─── DOCUMENT TEXT ───
Date: Thu, 2 Jul 2009 11:55:23 -0400 (EDT)
From: Alan Stern <stern@rowland.harvard.edu>
To: "Rafael J. Wysocki" <rjw@sisk.pl>
cc: Greg KH <gregkh@suse.de>, LKML <linux-kernel@vger.kernel.org>,
       ACPI Devel Maling List <linux-acpi@vger.kernel.org>,
       Linux-pm mailing list <linux-pm@lists.linux-foundation.org>,
       Ingo Molnar <mingo@elte.hu>, Arjan van de Ven <arjan@infradead.org>
Subject: Re: [RFC] Run-time PM framework (was: Re: [patch update] PM: Introduce
 core framework for run-time PM of I/O devices (rev. 6))
In-Reply-To: <200907020019.55645.rjw@sisk.pl>
Message-ID: <Pine.LNX.4.44L0.0907021048530.3291-100000@iolanthe.rowland.org>
MIME-Version: 1.0
Content-Type: TEXT/PLAIN; charset=US-ASCII
Sender: linux-kernel-owner@vger.kernel.org
Content-Length: 11764
Lines: 235

On Thu, 2 Jul 2009, Rafael J. Wysocki wrote:

> > > _and_ to ensure that these callbacks will be executed when it makes sense.
> > 
> > Thus if the situation changes before the callback can be made, so that
> > it no longer makes sense, the framework should cancel the callback.
> 
> Yes, but there's one thing to consider.  Suppose a remote wake-up causes a
> resume request to be queued up and pm_runtime_resume() is called synchronously
> exactly at the time the request's work function is started.  There are two
> attempts to resume in progress, but only one of them can call
> ->runtime_resume(), so what's the other one supposed to do?  The asynchronous
> one can just return error code, but the the caller of the synchronous
> pm_runtime_resume() must know whether or not the resume was successful.
───
- _REQUIREMENT A_:
According to the message, what must the caller of the synchronous pm_runtime_resume() know?
- _REQUIREMENT B_:
Quote the message from "From: Alan Stern" up to and including "devices (rev. 6))".
─── DATASET SECTION ───
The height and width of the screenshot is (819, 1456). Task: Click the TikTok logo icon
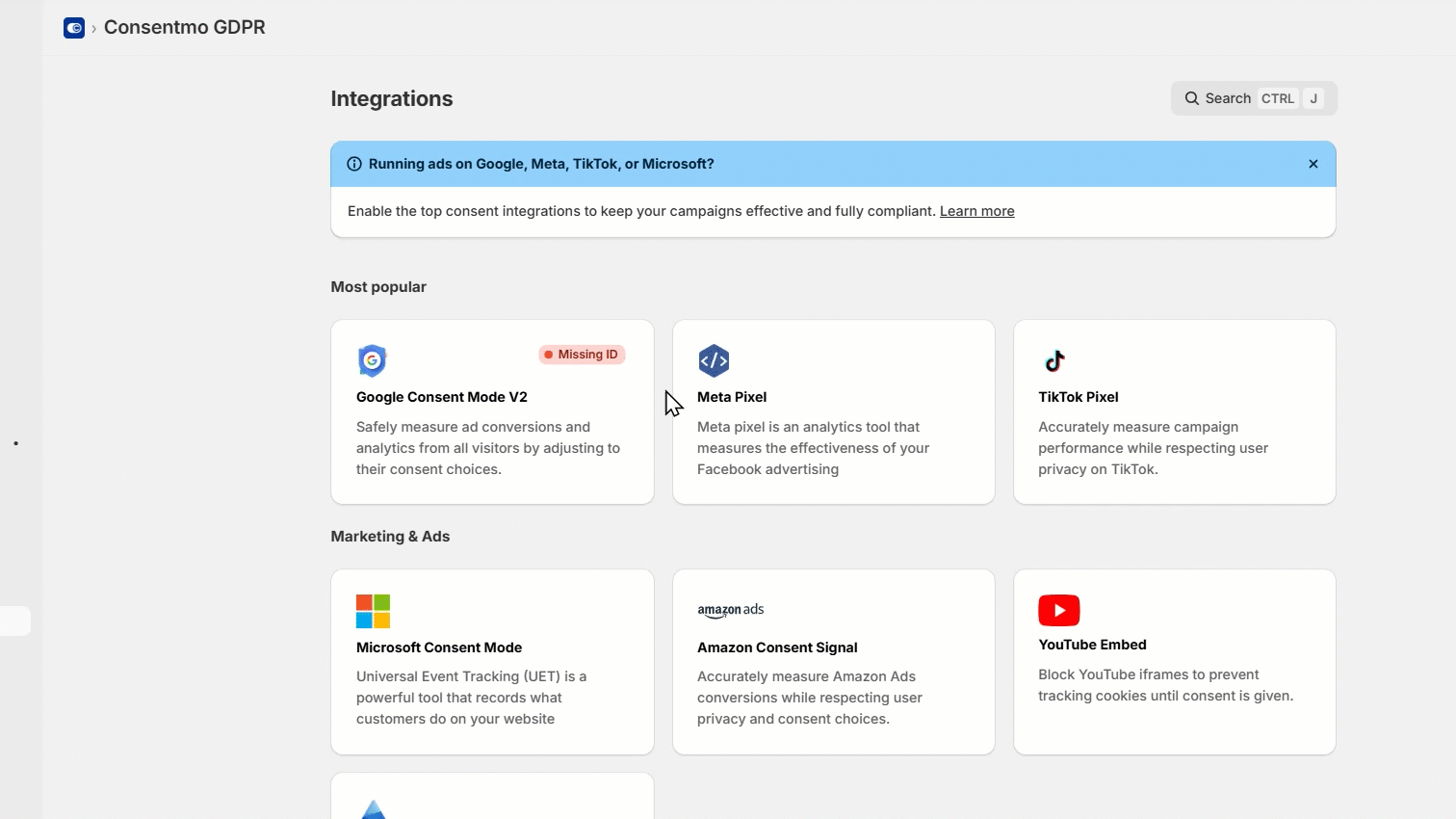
───
- _EXERCISE RESULT A_:
Whether or not the resume was successful.

- _EXERCISE RESULT B_:
From: Alan Stern <stern@rowland.harvard.edu>
To: "Rafael J. Wysocki" <rjw@sisk.pl>
cc: Greg KH <gregkh@suse.de>, LKML <linux-kernel@vger.kernel.org>,
       ACPI Devel Maling List <linux-acpi@vger.kernel.org>,
       Linux-pm mailing list <linux-pm@lists.linux-foundation.org>,
       Ingo Molnar <mingo@elte.hu>, Arjan van de Ven <arjan@infradead.org>
Subject: Re: [RFC] Run-time PM framework (was: Re: [patch update] PM: Introduce
 core framework for run-time PM of I/O devices (rev. 6))